Materials provided
+ + +
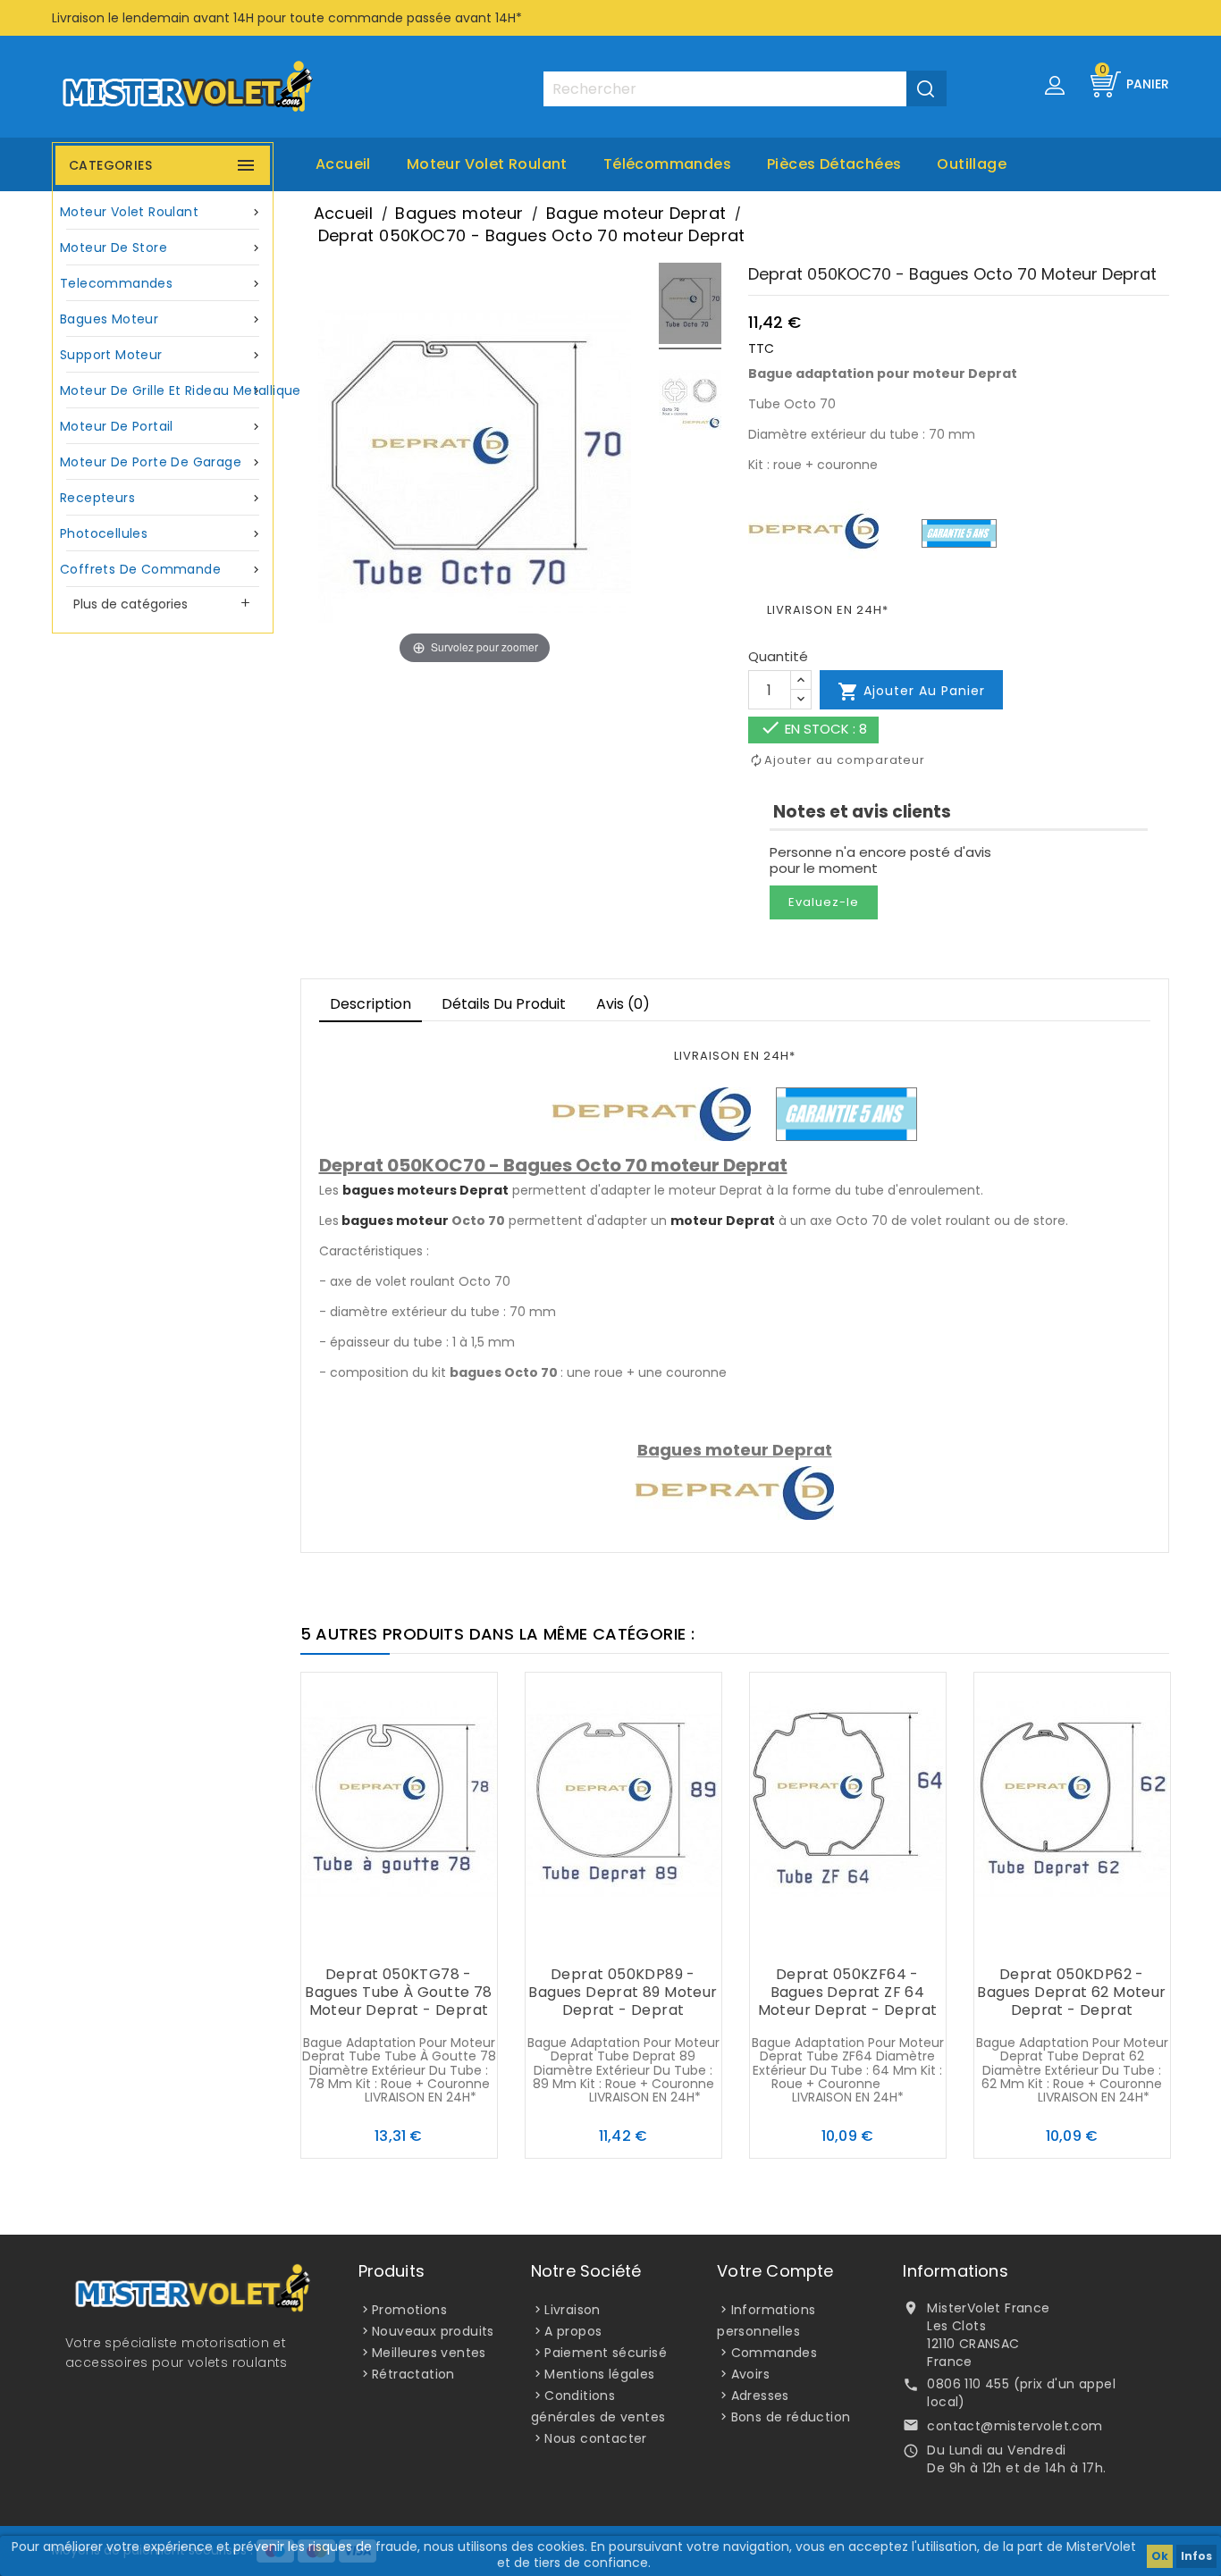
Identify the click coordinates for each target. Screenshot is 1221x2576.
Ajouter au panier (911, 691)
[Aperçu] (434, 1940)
+ + +
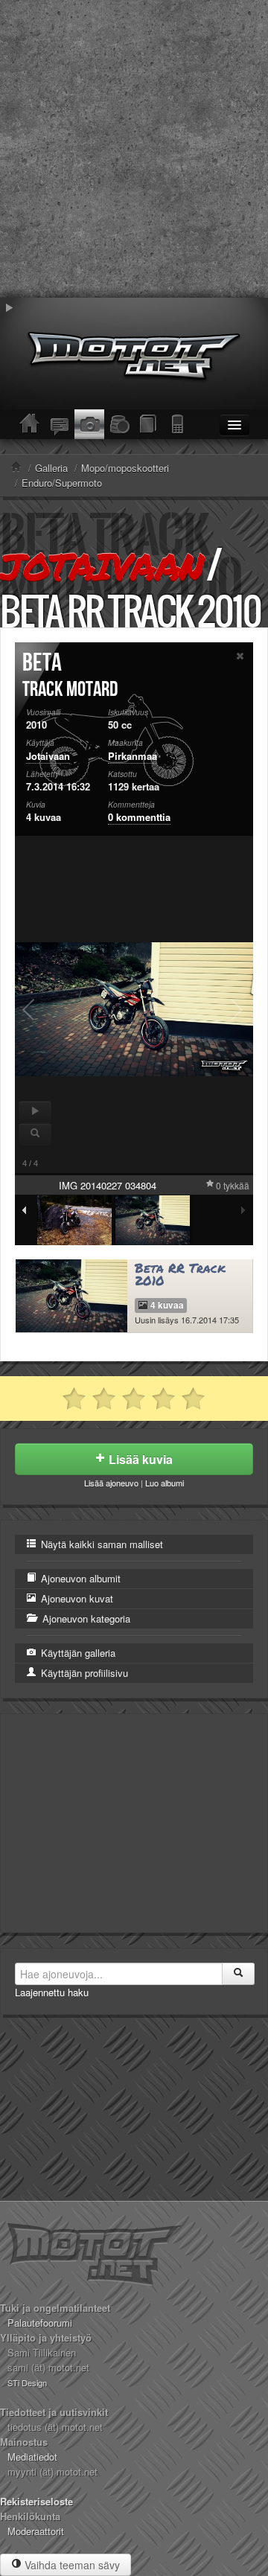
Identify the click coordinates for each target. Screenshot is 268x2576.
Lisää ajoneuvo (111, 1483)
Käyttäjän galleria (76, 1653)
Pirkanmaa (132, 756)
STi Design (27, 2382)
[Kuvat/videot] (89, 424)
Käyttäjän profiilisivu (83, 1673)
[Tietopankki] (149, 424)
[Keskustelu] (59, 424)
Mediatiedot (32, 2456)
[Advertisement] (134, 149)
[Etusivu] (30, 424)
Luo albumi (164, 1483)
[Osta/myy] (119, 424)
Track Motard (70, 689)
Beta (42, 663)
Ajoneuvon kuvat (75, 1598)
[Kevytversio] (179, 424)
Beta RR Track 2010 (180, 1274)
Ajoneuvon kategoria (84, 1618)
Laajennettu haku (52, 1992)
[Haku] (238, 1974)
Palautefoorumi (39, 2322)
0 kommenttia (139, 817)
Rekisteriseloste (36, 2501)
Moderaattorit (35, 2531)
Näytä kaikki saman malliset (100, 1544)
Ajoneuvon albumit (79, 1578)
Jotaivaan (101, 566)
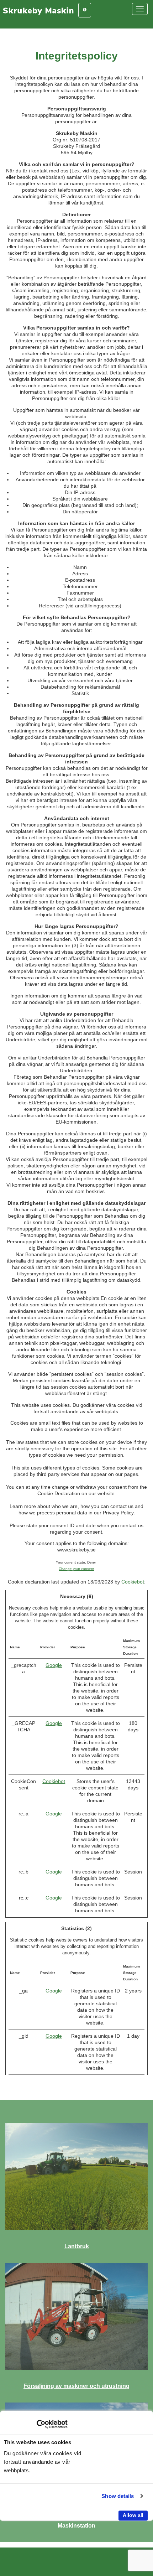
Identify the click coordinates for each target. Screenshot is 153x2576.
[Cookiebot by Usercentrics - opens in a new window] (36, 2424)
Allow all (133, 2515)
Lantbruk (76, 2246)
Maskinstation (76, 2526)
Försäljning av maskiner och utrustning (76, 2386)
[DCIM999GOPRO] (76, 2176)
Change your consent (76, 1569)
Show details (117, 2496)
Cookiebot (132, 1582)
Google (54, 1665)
+ + +
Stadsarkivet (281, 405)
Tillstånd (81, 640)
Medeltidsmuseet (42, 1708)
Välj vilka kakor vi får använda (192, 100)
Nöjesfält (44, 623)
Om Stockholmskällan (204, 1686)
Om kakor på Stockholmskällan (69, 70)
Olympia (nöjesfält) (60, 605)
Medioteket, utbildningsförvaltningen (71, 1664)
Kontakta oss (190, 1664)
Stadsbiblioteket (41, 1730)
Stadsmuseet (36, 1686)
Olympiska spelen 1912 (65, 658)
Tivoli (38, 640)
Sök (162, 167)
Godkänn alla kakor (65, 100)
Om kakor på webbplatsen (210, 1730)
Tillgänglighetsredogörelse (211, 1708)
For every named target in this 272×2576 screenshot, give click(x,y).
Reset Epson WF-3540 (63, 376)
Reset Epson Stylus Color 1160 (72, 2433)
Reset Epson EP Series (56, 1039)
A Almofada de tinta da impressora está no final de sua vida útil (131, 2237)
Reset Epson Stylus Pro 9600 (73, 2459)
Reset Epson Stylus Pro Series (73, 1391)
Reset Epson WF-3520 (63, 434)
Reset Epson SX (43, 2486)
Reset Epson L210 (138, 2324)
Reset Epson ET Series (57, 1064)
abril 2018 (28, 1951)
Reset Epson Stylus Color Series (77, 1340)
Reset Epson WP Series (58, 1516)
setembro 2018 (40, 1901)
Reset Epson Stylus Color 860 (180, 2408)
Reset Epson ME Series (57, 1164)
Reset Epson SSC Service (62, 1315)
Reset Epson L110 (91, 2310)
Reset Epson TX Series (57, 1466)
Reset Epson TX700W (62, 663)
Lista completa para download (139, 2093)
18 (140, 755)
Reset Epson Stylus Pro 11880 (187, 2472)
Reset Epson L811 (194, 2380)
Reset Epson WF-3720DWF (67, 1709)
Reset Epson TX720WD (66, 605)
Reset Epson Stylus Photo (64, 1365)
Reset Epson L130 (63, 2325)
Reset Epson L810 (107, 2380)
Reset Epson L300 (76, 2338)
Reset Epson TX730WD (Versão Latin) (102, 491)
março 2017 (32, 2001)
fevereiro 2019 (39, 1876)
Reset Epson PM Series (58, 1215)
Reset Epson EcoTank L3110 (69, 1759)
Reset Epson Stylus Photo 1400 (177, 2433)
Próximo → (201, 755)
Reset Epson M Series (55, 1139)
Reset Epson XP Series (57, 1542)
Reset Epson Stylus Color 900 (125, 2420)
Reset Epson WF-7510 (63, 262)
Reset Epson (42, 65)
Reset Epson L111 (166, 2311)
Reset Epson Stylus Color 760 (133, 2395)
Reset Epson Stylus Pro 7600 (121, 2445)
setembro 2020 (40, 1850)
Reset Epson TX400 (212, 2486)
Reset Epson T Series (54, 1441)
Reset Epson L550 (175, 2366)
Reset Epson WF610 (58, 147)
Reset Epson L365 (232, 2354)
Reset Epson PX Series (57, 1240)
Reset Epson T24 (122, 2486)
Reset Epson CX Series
+ + +
An exact, complete copy of the lines above from the one with "Reset Epson Stylus Color 900 (125, 2420)" through the one with "Reset Epson TX400 (212, 2486)" is the whole answer.

Result below
Reset Epson Stylus Color 900 (125, 2420)
Reset Epson WF-7510 (63, 262)
Reset Epson (42, 65)
Reset Epson L111 (166, 2311)
Reset Epson Stylus Color 760 (133, 2395)
Reset Epson Stylus Pro 7600 (121, 2445)
setembro 2020 (40, 1850)
Reset Epson TX400 (212, 2486)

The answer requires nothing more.